Pair Corralation between THAI BEVERAGE and Corporate Office
Assuming the 90 days trading horizon THAI BEVERAGE is expected to generate 3.36 times more return on investment than Corporate Office. However, THAI BEVERAGE is 3.36 times more volatile than Corporate Office Properties. It trades about 0.05 of its potential returns per unit of risk. Corporate Office Properties is currently generating about 0.04 per unit of risk.
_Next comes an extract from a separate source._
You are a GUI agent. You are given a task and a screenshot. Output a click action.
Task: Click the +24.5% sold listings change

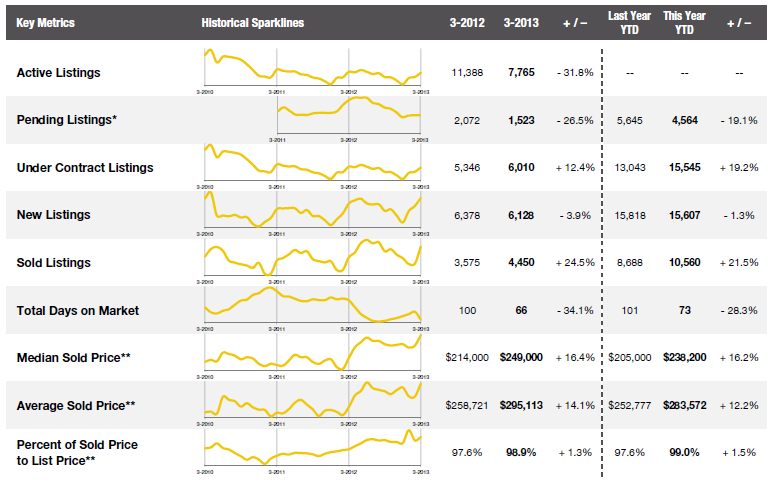[574, 263]
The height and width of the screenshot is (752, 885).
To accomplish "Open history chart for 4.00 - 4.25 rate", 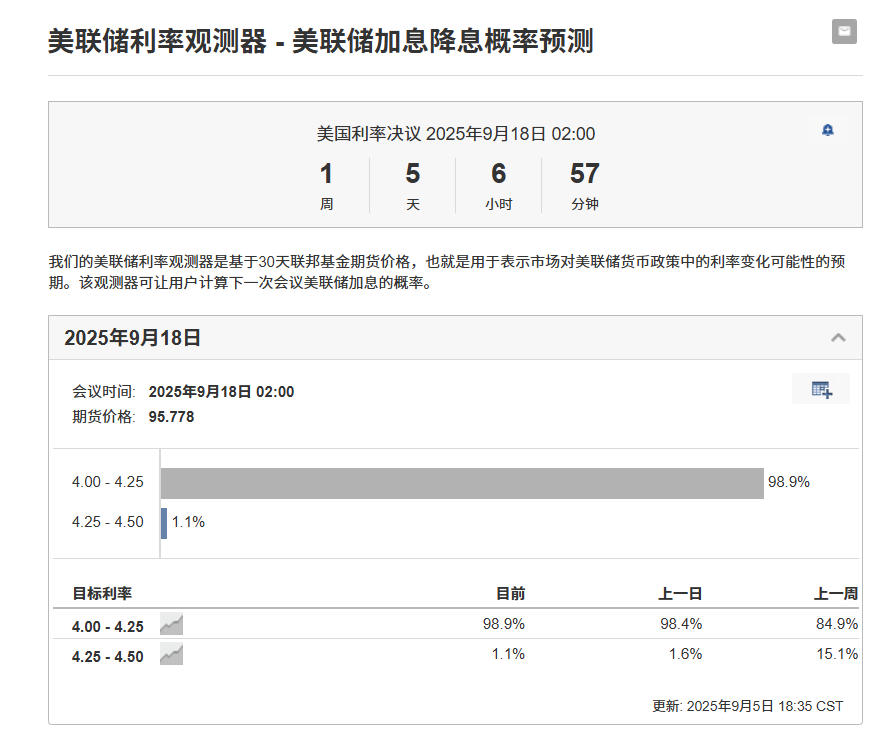I will (x=170, y=623).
If you would invest 15.00 in THAI BEVERAGE on October 24, 2024 and sell it today you would earn a total of 21.00 from holding THAI BEVERAGE or generate 140.0% return on investment over 90 days.
Time Period | 3 Months [change] |
Direction | Moves Together |
Strength | Weak |
Accuracy | 100.0% |
Values | Daily Returns |
THAI BEVERAGE vs. Corporate Office Properties
Performance |
Timeline |
THAI BEVERAGE |
Corporate Office Pro |
THAI BEVERAGE and Corporate Office Volatility Contrast
Predicted Return Density |
Returns |
Pair Trading with THAI BEVERAGE and Corporate Office
The main advantage of trading using opposite THAI BEVERAGE and Corporate Office positions is that it hedges away some unsystematic risk. Because of two separate transactions, even if THAI BEVERAGE position performs unexpectedly, Corporate Office can make up some of the losses. Pair trading also minimizes risk from directional movements in the market. For example, if an entire industry or sector drops because of unexpected headlines, the short position in Corporate Office will offset losses from the drop in Corporate Office's long position.THAI BEVERAGE vs. Compugroup Medical SE | THAI BEVERAGE vs. UNITED RENTALS | THAI BEVERAGE vs. Apollo Medical Holdings | THAI BEVERAGE vs. CVR Medical Corp |
Corporate Office vs. Cairo Communication SpA | Corporate Office vs. COMBA TELECOM SYST | Corporate Office vs. Iridium Communications | Corporate Office vs. CHINA EDUCATION GROUP |
Check out your portfolio center.Note that this page's information should be used as a complementary analysis to find the right mix of equity instruments to add to your existing portfolios or create a brand new portfolio. You can also try the Price Transformation module to use Price Transformation models to analyze the depth of different equity instruments across global markets.